Wednesday, April 16, 2014

Wednesday Wisdom: Settling

via The Everygirl

Last night in the middle of my WERQ dance fitness class cool down, I started contemplating the idea of "settling". What does it mean to settle? How does the act of settling impact one's life? These were questions that flooded my mind as I struggled to maintain my balance while stretching my quads.

The word settle has a negative connotation. For me, settling means continually choosing to put time, effort, and emotion into something or someone who doesn't fit my needs or goals. Sometimes what we want or think is best for us is actually the exact opposite.

There are a few "almosts" in my life--relationships and opportunities that despite my best efforts didn't come to fruition--that I have mourned. Not having the chance to pursue or experience something you really want is painful and frustrating.

Failure hurts too, but not in the same way. At least you had the opportunity to try. Stolen chances leave a different kind of void. "What if" can be a haunting companion.

As I focused on my breathing and stretched my aching muscles, I experienced a moment of clarity. I realized that if I'd succeeded in obtaining what I had previously deemed as lost opportunities, I would have been settling for a life different than the one my Heavenly Father intends for me.

Even though I may not understand why things I wanted didn't work it, I believe everything happens for a reason. Like Joy Wilson, I'm not the kind of girl who settles. I intend to keep not settling.

Tuesday, April 15, 2014

10 Home Decor Updates Under $20

Looking to update your home decor for spring? Head over to Tipsaholic.com and check out today's blog post written by yours truly: 10 Home Decor Updates Under $20.


Thursday, April 3, 2014

#gradlife


I decided to go to grad school for a lot of reasons. To have an adventure. To get away from a boy. To find my passion. To work towards an attainable goal.

In a few months I will have accomplished this great thing--getting my master's degree. I don't feel like I deserve it. I'm hoping that feeling will change once I receive my diploma.

Three years ago I applied to grad school because I thought that if I was really going to pursue writing as a profession, I couldn't get there on my own. I needed more training and more professional contacts. I also needed to feel like I was working towards something instead of being consumed by feelings of uncertainty and fear about the future.

The year between graduating from college and starting grad school is not one I'd care to repeat.

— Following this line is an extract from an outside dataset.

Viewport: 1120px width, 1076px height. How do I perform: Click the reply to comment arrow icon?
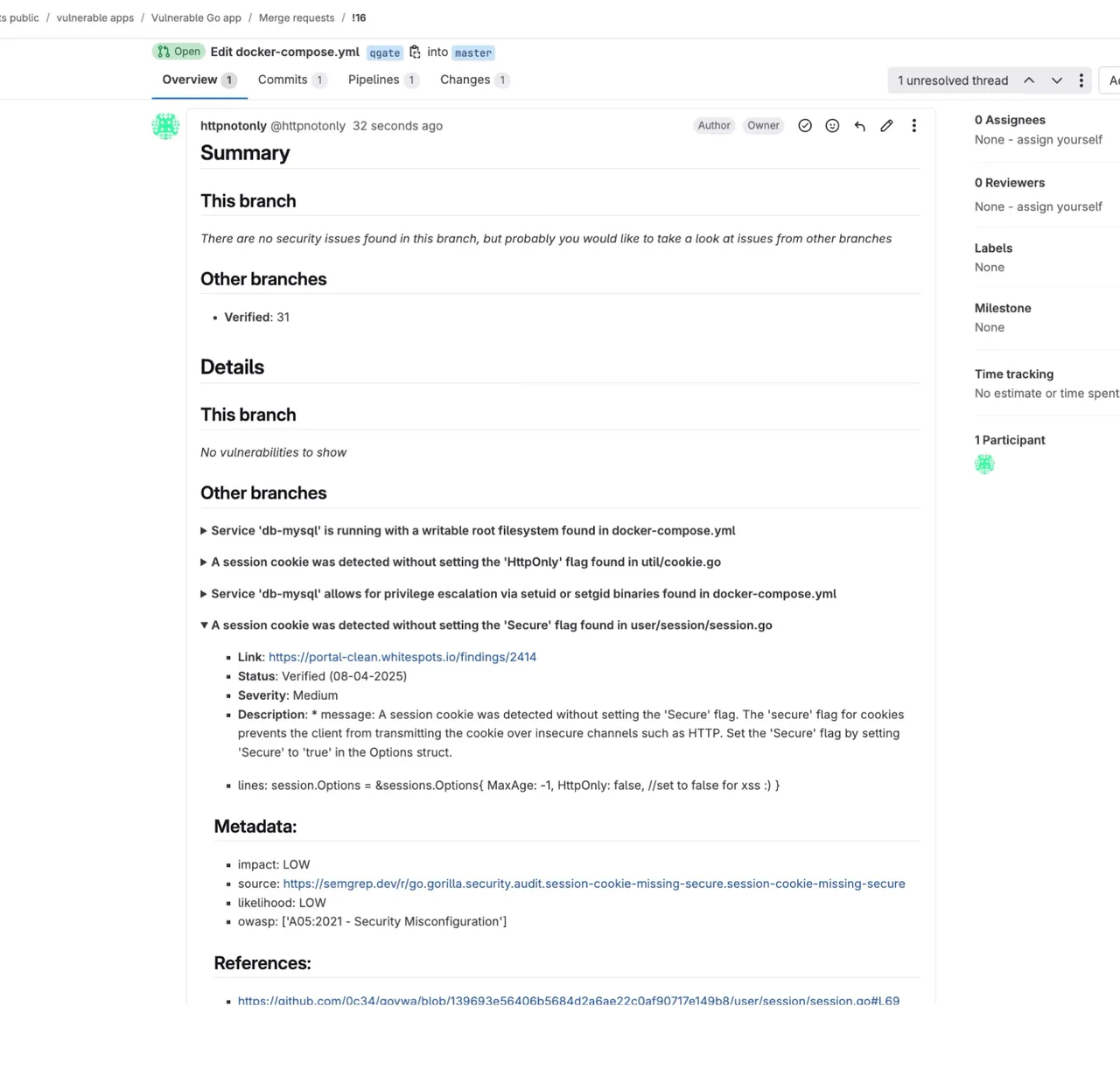coord(859,126)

My best friend was miles away serving a church mission, a romantic relationship I'd hoped would blossom combusted instead, and I had no idea what I was going to do for a job after my internship. I was alone and completely lost.

In an attempt to figure out my life and what to do next, I found a therapist and spent every Monday for nine months in his office. Slowly and painfully, I found enough courage and clarity to make an important decision about my future.

Grad school was never part of my plan but I'm not surprised I ended up there. I've spent the majority of my life performing well in school. School has always been a safe place and an environment where I feel at ease.

The funny thing is grad school has never felt safe or comfortable. They're have only been a few moments where I've felt really good about the work I produced or loved what I was doing. Every story has required an enormous amount of effort just to finish, let alone finish well. Despite my lack of confidence in my performance, I've had several professors praise my work and encourage me to pursue writing as a full-time career.

I don't regret the decision to go to grad school or move to Chicago, but like most things in life, I'm not where I'd thought I'd be by now. I still have a lot of the same questions about my future that I did three years ago. Plus, I'm in a lot more debt than when I started. I thought I'd find this great passion in grad school but that hasn't been the case. My career path isn't linear and I'm learning to accept that.

I need to figure out what's next, but this time I don't feel the same despair or pressure that I did three years ago. I'm more comfortable not having all the answers. I also feel more prepared and in a better place to tackle some of the personal issues I wasn't ready to face. Even though I still have a lot of questions about who I am and where I'm going, I'm proud of myself for choosing to do something with my life rather than sitting back and waiting for something to happen.

Even though the future is still scary, it's also exciting. What job will I have next? Will I finally start to date? How long will I live in Chicago? Where will I be a year from now?

What will life look after grad school? I don't know and that's finally ok.